Pour être capables de faire face à tous les types de crise, il est donc essentiel que les gestionnaires, au-delà de la stricte maîtrise des procédures, soient préparés à être surpris, à être créatifs, à reconstruire dans l'urgence une organisation efficace, en faisant confiance aux acteurs présents, y compris la population, ce qui ne va pas vraiment dans le sens des logiques habituelles. Pour M. Patrick Lagadec, « les réponses s'apparentent parfois à des usines à gaz, les formations sont figées. Or, une crise, par définition, casse les règles du jeu. » M. Todd LaPorte, professeur à l'université de Californie à Berkeley, prône également la préparation des gestionnaires de crise à l'effet de surprise.

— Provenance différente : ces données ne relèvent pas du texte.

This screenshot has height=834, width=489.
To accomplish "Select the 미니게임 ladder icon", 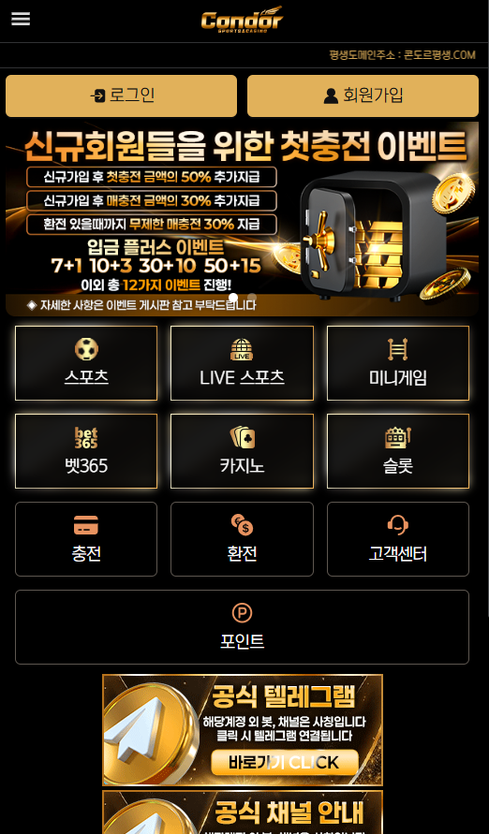I will (397, 349).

Lors de son audition, M. Patrick Lagadec a utilisé l'exemple du cyclone Katrina pour appuyer son propos sur la formation des responsables à la gestion de l'imprévu : « L'amiral Thad Allen, nommé quelques jours après Katrina, disait clairement que les procédures habituelles ne pouvaient s'appliquer : non, ce n'était pas un cyclone habituel. Le nombre de personnes évacuées fut plus grand que lors de n'importe quelle crise précédente aux États-Unis : 1,5 million, pour 225 000 logements détruits. Son premier objectif fut de redéfinir l'événement, comme équivalent à une attaque par une arme de destruction massive. Il faut faire appel à l'esprit critique des gens ; les exercices convenus ne suffisent plus.

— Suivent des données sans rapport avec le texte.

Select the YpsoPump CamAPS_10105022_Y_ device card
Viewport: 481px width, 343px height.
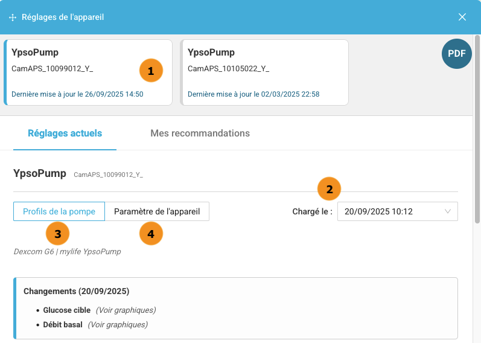[264, 72]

M. Roy Williams, directeur de l'aéroport de la Nouvelle-Orléans, partait des mêmes principes. L'aéroport, habituellement lieu de flux, était devenu un lieu de stock, abritant le plus grand refuge, le plus grand hôpital, la plus grande maternité du pays. Les dortoirs des secouristes et les cuisines y furent installés : ce n'était pas réglementaire mais cela permettait d'avoir un contact permanent avec les équipes d'intervention, sans passer par le téléphone. »

Au regard de cet exemple, certes extrême, la mission est convaincue de la nécessité de former les gestionnaires de crises aux événements exceptionnels et imprévisibles. La connaissance des procédures, aussi perfectionnées soient-elles, et la multiplication des exercices, quand bien même permettraient-elles de faire face à ce qui est prévisible, ce qui n'est pas totalement certain, ne sauraient suffire à répondre à l'imprévu.